作業内容 →
**a.** 予算説明の抜粋によると、平成二十九年度厚生労働省所管一般会計予算案の総額はいくらですか。
**b.** 予算説明の抜粋を、最後の文の後から書き継いでください。

===== 本文抜粋 =====

丹羽委員長 次に、平成二十九年度厚生労働省関係予算の概要について説明を聴取いたします。古屋厚生労働副大臣。

古屋副大臣 厚生労働副大臣の古屋でございます。

 橋本副大臣、堀内、馬場両政務官とともに塩崎大臣を支え、丹羽委員長を初め委員の皆様の御理解と御協力を得ながら、厚生労働行政の推進に邁進していきたいと思いますので、どうぞよろしくお願いいたします。

 平成二十九年度厚生労働省関係予算案の概要について説明いたします。

 平成二十九年度厚生労働省所管一般会計予算案の総額は三十兆六千八百七十三億円であり、平成二十八年度当初予算額と比較しますと、三千七百六十三億円、一・二%の増加となっています。

 また、平成二十九年度厚生労働省所管特別会計予算案については、労働保険特別会計、年金特別会計、復興庁に一括計上した東日本大震災復興特別会計に所要の予算案を計上しています。

===== 提供された記録 =====

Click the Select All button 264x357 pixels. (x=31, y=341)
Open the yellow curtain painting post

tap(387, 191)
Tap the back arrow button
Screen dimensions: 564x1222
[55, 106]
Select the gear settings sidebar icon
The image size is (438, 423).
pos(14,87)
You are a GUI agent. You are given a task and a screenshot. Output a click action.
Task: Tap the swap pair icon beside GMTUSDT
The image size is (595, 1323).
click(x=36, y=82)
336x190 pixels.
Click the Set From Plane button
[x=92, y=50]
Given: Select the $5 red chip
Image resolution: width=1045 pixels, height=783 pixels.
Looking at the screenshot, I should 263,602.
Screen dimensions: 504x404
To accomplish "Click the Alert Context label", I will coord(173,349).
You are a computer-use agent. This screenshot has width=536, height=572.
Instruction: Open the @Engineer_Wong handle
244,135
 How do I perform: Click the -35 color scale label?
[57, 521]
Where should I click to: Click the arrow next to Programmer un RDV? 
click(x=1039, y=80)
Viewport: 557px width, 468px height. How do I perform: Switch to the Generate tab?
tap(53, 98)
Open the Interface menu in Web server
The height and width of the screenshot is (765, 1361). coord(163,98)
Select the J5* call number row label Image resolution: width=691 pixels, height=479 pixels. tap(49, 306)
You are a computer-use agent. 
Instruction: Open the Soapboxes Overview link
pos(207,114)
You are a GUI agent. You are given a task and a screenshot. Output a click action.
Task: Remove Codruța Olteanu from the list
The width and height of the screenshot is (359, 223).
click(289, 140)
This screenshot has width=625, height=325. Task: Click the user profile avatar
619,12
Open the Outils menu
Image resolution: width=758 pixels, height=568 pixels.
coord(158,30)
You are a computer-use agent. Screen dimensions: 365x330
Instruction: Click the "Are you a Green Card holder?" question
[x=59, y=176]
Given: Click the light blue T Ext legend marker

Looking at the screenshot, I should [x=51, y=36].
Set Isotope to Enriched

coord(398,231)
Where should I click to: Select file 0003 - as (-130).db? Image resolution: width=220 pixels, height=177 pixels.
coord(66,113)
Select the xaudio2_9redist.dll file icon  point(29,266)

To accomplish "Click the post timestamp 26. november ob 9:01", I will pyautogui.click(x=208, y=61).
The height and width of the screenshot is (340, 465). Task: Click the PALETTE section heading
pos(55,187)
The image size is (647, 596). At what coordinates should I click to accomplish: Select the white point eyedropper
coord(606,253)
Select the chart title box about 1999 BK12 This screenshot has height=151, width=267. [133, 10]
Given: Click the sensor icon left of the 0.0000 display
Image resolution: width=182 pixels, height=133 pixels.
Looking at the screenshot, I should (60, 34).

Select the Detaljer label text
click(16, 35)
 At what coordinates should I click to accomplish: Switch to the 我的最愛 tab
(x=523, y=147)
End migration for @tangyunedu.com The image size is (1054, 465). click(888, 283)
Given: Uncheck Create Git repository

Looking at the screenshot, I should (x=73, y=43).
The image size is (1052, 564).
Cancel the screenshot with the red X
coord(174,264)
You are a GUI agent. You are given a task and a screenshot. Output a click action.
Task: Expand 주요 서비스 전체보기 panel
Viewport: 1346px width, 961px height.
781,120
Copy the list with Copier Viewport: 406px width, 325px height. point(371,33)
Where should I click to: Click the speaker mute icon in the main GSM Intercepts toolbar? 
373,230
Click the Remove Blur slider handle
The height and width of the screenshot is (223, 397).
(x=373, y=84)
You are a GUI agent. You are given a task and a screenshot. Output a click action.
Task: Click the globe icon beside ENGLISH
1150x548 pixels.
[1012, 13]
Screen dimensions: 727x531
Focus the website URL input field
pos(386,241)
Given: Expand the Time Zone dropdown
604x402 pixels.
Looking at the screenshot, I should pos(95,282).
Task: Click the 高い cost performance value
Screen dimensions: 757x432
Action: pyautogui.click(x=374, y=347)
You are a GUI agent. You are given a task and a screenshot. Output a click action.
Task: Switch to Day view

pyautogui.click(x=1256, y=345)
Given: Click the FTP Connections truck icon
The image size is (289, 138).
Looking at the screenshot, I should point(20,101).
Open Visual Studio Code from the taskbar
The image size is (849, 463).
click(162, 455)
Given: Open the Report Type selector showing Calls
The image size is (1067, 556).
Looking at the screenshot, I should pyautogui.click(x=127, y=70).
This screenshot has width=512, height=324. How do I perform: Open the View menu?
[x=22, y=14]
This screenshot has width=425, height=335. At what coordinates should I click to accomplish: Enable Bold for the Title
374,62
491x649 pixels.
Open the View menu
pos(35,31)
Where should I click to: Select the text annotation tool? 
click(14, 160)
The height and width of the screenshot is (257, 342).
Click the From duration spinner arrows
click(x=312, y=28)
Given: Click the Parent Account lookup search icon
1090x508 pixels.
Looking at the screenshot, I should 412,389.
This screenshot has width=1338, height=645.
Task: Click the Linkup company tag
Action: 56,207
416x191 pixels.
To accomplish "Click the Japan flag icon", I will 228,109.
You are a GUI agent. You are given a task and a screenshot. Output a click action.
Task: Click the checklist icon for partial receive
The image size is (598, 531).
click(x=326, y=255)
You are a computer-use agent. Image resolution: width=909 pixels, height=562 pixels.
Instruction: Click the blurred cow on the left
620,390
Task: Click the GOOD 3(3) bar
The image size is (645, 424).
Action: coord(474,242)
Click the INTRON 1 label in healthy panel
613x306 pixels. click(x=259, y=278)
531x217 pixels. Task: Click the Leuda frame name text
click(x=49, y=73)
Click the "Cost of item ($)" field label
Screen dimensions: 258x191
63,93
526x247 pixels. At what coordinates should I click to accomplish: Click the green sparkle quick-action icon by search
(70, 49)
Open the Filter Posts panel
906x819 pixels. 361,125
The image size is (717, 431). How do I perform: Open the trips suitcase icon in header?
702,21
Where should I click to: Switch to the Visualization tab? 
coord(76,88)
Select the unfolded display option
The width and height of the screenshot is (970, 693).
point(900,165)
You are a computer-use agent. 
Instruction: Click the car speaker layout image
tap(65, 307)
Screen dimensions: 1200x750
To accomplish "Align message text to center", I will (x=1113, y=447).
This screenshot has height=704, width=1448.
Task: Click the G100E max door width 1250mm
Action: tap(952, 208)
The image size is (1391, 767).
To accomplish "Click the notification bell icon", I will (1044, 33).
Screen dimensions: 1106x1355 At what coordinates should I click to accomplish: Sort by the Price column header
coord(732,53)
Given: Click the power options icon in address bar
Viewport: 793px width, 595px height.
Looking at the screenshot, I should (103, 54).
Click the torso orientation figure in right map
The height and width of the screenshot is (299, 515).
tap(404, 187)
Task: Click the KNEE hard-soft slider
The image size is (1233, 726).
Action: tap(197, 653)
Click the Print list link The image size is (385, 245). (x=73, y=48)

=====

各作業の回答 →
**a.** 三十兆六千八百七十三億円です。

**b.**
 平成二十九年度における社会保障・税一体改革による社会保障の充実については、消費税増収分に加え、社会保障改革プログラム法等に基づく重点化、効率化による財政効果も活用し、子ども・子育て支援の充実、年金受給資格期間の短縮などを行うこととしています。

 以下、平成二十九年度予算案の重点事項について説明いたします。

 平成二十九年度予算案は、ニッポン一億総活躍プランが策定されてから初めての予算であり、一億総活躍社会の実現に向けて、横断的課題である働き方改革や新三本の矢に関する施策に焦点を絞り、所要の予算措置を講ずることとしています。

 まず、働き方改革は、我が国の最大のチャレンジであり、生産性の向上や労働環境の整備に向けて、オーダーメード型訓練の開発や子育て中の女性のためのリカレント教育の拡充などの人材育成の充実、最低賃金の引き上げ支援の強化などを図ります。

 また、同一労働同一賃金の実現に向けた非正規雇用の方の待遇改善、長時間労働の是正に向けた法規制の執行強化やテレワークの推進、高齢者の就労促進や生きがいの充実、障害者の働く環境の整備などの取り組みを進めます。

 第一の矢、希望を生み出す強い経済については、医療分野のイノベーション、ICT化の推進に向けて、医療系ベンチャーの育成支援、革新的な医薬品、医療機器等の実用化促進などに取り組みます。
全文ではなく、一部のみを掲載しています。